→ **WHAT THE TASK ASKS**
Everything in the records should be repeated exactly.

★ ★ ★

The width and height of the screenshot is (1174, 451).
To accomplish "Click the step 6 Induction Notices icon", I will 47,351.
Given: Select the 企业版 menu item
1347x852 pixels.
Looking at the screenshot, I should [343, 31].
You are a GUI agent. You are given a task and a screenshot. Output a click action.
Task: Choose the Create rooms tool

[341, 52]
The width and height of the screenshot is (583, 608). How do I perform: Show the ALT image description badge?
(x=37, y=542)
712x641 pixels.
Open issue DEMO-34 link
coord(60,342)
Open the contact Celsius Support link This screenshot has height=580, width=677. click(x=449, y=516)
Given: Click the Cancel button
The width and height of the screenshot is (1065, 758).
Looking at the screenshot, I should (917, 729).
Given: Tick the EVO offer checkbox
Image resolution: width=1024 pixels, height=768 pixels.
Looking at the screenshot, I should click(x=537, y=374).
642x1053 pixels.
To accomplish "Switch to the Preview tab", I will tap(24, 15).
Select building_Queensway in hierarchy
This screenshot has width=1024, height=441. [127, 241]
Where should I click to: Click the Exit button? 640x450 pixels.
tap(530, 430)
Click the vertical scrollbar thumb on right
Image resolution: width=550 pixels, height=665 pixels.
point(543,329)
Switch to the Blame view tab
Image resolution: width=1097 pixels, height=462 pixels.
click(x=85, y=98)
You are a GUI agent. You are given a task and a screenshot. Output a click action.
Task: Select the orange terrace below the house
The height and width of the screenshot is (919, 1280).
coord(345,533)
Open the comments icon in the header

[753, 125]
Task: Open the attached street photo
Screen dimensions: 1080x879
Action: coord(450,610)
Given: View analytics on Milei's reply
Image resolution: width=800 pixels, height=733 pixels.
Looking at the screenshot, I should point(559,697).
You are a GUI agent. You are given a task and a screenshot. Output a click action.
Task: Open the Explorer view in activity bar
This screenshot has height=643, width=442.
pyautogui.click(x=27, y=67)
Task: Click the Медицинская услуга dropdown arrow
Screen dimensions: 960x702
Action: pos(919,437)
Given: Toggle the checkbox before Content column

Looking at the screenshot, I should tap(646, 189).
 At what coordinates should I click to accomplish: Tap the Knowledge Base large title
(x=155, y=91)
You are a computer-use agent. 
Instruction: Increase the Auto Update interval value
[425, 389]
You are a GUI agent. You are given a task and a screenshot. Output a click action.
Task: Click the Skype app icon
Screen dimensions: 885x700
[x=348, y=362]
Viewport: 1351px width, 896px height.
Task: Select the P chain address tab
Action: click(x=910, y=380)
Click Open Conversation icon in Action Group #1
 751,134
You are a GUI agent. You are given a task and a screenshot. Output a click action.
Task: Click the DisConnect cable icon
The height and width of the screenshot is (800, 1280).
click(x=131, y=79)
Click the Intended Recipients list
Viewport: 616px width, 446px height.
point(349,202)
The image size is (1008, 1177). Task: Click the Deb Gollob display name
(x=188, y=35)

★ ★ ★

→ **TASK RESPONSE**
The width and height of the screenshot is (1174, 451).
To accomplish "Click the step 6 Induction Notices icon", I will 47,351.
Given: Select the 企业版 menu item
1347x852 pixels.
Looking at the screenshot, I should [343, 31].
You are a GUI agent. You are given a task and a screenshot. Output a click action.
Task: Choose the Create rooms tool

[341, 52]
The width and height of the screenshot is (583, 608). How do I perform: Show the ALT image description badge?
(x=37, y=542)
712x641 pixels.
Open issue DEMO-34 link
coord(60,342)
Open the contact Celsius Support link This screenshot has height=580, width=677. click(x=449, y=516)
Given: Click the Cancel button
The width and height of the screenshot is (1065, 758).
Looking at the screenshot, I should (917, 729).
Given: Tick the EVO offer checkbox
Image resolution: width=1024 pixels, height=768 pixels.
Looking at the screenshot, I should click(x=537, y=374).
642x1053 pixels.
To accomplish "Switch to the Preview tab", I will tap(24, 15).
Select building_Queensway in hierarchy
This screenshot has width=1024, height=441. [127, 241]
Where should I click to: Click the Exit button? 640x450 pixels.
tap(530, 430)
Click the vertical scrollbar thumb on right
Image resolution: width=550 pixels, height=665 pixels.
point(543,329)
Switch to the Blame view tab
Image resolution: width=1097 pixels, height=462 pixels.
click(x=85, y=98)
You are a GUI agent. You are given a task and a screenshot. Output a click action.
Task: Select the orange terrace below the house
The height and width of the screenshot is (919, 1280).
coord(345,533)
Open the comments icon in the header

[753, 125]
Task: Open the attached street photo
Screen dimensions: 1080x879
Action: coord(450,610)
Given: View analytics on Milei's reply
Image resolution: width=800 pixels, height=733 pixels.
Looking at the screenshot, I should point(559,697).
You are a GUI agent. You are given a task and a screenshot. Output a click action.
Task: Open the Explorer view in activity bar
This screenshot has height=643, width=442.
pyautogui.click(x=27, y=67)
Task: Click the Медицинская услуга dropdown arrow
Screen dimensions: 960x702
Action: pos(919,437)
Given: Toggle the checkbox before Content column

Looking at the screenshot, I should tap(646, 189).
 At what coordinates should I click to accomplish: Tap the Knowledge Base large title
(x=155, y=91)
You are a computer-use agent. 
Instruction: Increase the Auto Update interval value
[425, 389]
You are a GUI agent. You are given a task and a screenshot. Output a click action.
Task: Click the Skype app icon
Screen dimensions: 885x700
[x=348, y=362]
Viewport: 1351px width, 896px height.
Task: Select the P chain address tab
Action: click(x=910, y=380)
Click Open Conversation icon in Action Group #1
 751,134
You are a GUI agent. You are given a task and a screenshot. Output a click action.
Task: Click the DisConnect cable icon
The height and width of the screenshot is (800, 1280).
click(x=131, y=79)
Click the Intended Recipients list
Viewport: 616px width, 446px height.
point(349,202)
The image size is (1008, 1177). Task: Click the Deb Gollob display name
(x=188, y=35)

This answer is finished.